The Evolution of the Tile

1 – Firing Tile

The ancient Egyptians were the first to discover the clay tiles cooked in the furnace were more durable and water-resistant . Many ancient civilizations used small square clay cooked tiles for decoration in architecture . The buildings of the ancient cities of Mesopotamia were decorated with red glazed pottery and colorful tiles.

2 – Glazing Tile

Iranian tiles were influenced by tiles imported from China. These tiles were used for decorative purposes throughout South Asia, North Africa, Spain and even Europe. Since Islamic art originated from the human imagination and was instrumental in the development of Islamic religion, craftsmen turned to tiles of light color and complex texture or texture.
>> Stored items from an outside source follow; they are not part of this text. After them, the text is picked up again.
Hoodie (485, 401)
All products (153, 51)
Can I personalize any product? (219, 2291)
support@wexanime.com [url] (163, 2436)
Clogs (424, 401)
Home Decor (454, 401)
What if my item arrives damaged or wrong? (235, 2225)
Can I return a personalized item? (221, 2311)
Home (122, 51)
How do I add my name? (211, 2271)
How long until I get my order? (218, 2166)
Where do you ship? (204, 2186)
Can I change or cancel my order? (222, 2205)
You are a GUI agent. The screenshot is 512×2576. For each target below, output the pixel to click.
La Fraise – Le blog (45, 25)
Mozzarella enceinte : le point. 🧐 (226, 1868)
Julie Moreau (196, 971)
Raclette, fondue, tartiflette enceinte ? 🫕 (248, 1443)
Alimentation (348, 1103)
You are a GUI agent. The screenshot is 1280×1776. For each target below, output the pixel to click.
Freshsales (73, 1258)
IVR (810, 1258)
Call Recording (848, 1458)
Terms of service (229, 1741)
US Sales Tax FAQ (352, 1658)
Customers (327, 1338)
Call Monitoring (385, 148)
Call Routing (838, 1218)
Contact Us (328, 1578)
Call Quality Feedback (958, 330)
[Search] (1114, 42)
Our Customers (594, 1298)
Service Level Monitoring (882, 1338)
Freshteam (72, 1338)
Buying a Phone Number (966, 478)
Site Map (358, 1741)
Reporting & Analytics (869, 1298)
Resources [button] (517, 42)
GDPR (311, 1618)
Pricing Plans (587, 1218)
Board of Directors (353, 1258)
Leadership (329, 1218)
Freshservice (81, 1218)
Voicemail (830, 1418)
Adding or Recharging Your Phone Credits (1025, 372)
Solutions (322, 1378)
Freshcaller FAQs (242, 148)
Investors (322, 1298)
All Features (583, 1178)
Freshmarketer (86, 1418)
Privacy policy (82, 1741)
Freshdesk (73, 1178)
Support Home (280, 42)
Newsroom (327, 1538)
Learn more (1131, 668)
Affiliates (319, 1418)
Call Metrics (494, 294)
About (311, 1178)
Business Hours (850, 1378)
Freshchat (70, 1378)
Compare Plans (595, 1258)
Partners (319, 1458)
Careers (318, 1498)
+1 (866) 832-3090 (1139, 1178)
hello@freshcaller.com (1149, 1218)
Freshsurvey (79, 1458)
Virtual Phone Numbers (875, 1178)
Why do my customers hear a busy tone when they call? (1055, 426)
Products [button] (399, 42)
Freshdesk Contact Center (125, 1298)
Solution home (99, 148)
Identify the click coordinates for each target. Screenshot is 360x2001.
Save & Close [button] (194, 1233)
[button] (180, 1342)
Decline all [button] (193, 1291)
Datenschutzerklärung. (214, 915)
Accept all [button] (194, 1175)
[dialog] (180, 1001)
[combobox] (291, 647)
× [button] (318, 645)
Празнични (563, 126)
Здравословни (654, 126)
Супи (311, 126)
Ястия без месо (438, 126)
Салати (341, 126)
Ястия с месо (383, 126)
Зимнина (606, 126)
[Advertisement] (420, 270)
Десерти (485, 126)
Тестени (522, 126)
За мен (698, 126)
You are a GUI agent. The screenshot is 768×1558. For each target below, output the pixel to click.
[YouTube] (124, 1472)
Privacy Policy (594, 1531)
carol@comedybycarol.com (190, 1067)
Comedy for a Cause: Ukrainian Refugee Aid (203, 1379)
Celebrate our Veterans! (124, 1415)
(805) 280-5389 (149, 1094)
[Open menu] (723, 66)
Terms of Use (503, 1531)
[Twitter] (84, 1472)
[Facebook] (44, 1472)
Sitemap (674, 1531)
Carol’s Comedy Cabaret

Bold enamel tiles were arranged in patterns of large mosaics and subtle color changes. Muslim craftsmen used metallic oxides such as tin, copper, cobalt, magnesium and antimony to glaze the tile, which made the glaze stronger and firmer. In the 15th century, metal oxide glazed tiles became common in Italy and gradually penetrated among northern Italian craftsmen. Important European business centers paid attention to these local motifs, with some of these tiles still being used, such as Delft (from Delft in the Netherlands) and Magulica (from Mallorca in Spain).

3 – Modern Tile

Most commercial construction companies today use the Press Dust method. The mixture is first pressed to the desired shape and then glazed (may not be glazed as well) and then baked in the oven. Some artisans may produce the tiles in the desired shape by pressing mortar or flattening the dough and cutting it using a mold like pastry. Whatever the method of cutting the tile, it needs to be cooked to harden. Clay purity, cooking time and furnace temperature are factors that influence the price and quality of the tile. Furnace temperature varies from 900 to 2,500 degrees Fahrenheit. The lower the furnace temperature, the higher the porosity of the tile and the softer the glaze. Higher temperatures produce denser tiles and firmer glazing.